Oh, the hand-wringing, the caterwauling and the recriminations as the GOP Establishment frantically tries to repel the vulgarian at the gate of the Republican Party and as the complicit media gets suddenly outraged after feeding hungrily off the Trump Phenomenon.
The most desperate effort to deny the GOP nomination to Donald Trump came today when failed 2008 presidential candidate Mitt Romney -- representing rich, repp-tie Republicans -- went after the Real Teflon Don by repeating just about everything HBO comedian John Oliver said in his takedown last Sunday on Last Week Tonight.
Like Trump rival Sen. Marco Rubio of Florida, Romney called the “mogul” a con man with a string of failed flim-flams, including Trump University, which is the subject of a civil fraud case brought by New York Attorney General Eric Schneiderman. (With the possibility of a Hillary Clinton indictment over mishandling of classified material, the nation faces the real prospect of having two presidential nominees in the dock before the next election.)
But if Trump is everything Romney and others say he is – or isn’t – who besides a red-with-rage electorate is to blame for his mind-blowing rise and close-to-complete hostile takeover of the Republican Party?
It’s complicated, but there are two American mainstays most responsible for Trump going from a tireless self-promoter trotting out a potential run at the presidency every four years to a full-blown movement: One is the GOP itself and the other is the media – especially the TV networks and click-crazy digital media that struck gold with a gold-plated, orange-haired loudmouth.
The Republican Party was asleep at the wheel of its Mercedes bus (and National Committee Chairman Reince Priebus should probably resign immediately) as Trump channeled the anger of people sick of being lied to, laid off and underpaid by the One Percenters who own the GOP Establishment and rely on the base to keep their Washington water carriers in power.
So disaffected are Trump supporters that none of the usual turnoffs matter. That’s why the crude, rude New Yorker Trump is beating the sanctimonious, Jesus-hugging Sen. Ted Cruz of Texas for the evangelical vote.

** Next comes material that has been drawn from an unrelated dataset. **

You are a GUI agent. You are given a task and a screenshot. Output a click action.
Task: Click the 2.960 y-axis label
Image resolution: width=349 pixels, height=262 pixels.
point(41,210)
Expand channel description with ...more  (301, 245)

One thing voters need to ask themselves is this: If the Establishment Republicans were dumb enough to let the fortunes of their party get to the point where they are attacking their own front-runner, why should such vessels of ineptness be allowed to run the country?

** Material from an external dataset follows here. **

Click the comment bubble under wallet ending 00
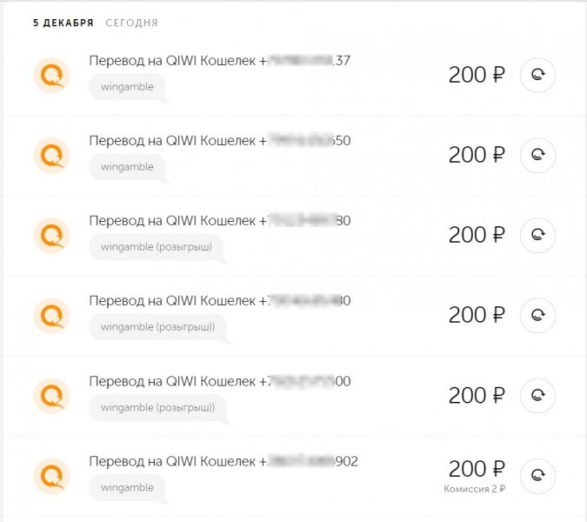The height and width of the screenshot is (522, 587). click(x=157, y=407)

As for the media, it created Trump. According to The New York Times, Trump’s name first surfaced in a 1973 front-page story saying Trump and his father, who controlled some 14,000 apartments in the city, had been charged with violating the fair housing laws by discriminating against blacks. But by 1976, a Times story – what they call a hum job in the news business – was comparing Trump with Robert Redford. And by the 1990s, The Donald’s love life and antics were standard New York tabloid fare. Then came the hit TV reality show The Apprentice/Celebrity Apprentice, which ran for a total of 14 seasons on NBC and introduced Trump to a national audience.
So when Trump’s candidacy began to take off last year, the media loved it, and non-stop coverage followed. After the first GOP debate of the primary season last Aug. 6 – featuring the notorious faceoff between Trump and Fox anchor Megyn Kelly – broke a television history record with 24 million viewers, the networks began salivating. Besides the 13 scheduled GOP-sanctioned debates (with the 11th on Fox tonight in a Trump-Kelly rematch), there have been a handful of hastily arranged town halls as the nets followed the money.
Nobody has been as bald-faced about the networks’ cynical approach to the Trump candidacy and what he called the Republican “circus” than CBS CEO Les Moonves. At the Morgan Stanley Technology, Media & Telecom Conference in San Francisco on Feb. 29, Moonves said that the Trump candidacy has been a bonanza for his network.
"It may not be good for America, but it's damn good for CBS," The Hollywood Reporter quoted Moonves as saying. "I've never seen anything like this, and this going to be a very good year for us. Sorry. It's a terrible thing to say. But, bring it on, Donald. Keep going."
In fact, Trump has received so much coverage that it’s not a leap to say that the media has been the single most generous donor to his “self-funded” campaign, including the candidate himself. According to the Tyndall Report, which tracks airtime on network news programs, Trump stories in 2015 accounted for almost a third of all candidate coverage, surpassing all the coverage of the Democratic campaigns combined. In January, the conservative nonprofit Media Matters estimated that Fox gave Trump almost $30 million worth of free airtime last year.
To be generous, no one saw the Trump Tsunami coming. This perfect political storm is a never-before-seen mashup of can’t-look-away reality TV, social media smarts and a populace fed up with stagnant wages, illegal immigration, political correctness and do-nothing, wooly-mouth politicians. And who knows what it means for the electoral process of the future.
Pols and pundits who have spent years clamoring for an engaged electorate can’t be blamed for drinking heavily as they mutter into their bourbon and branch water: “Be careful what you wish for.”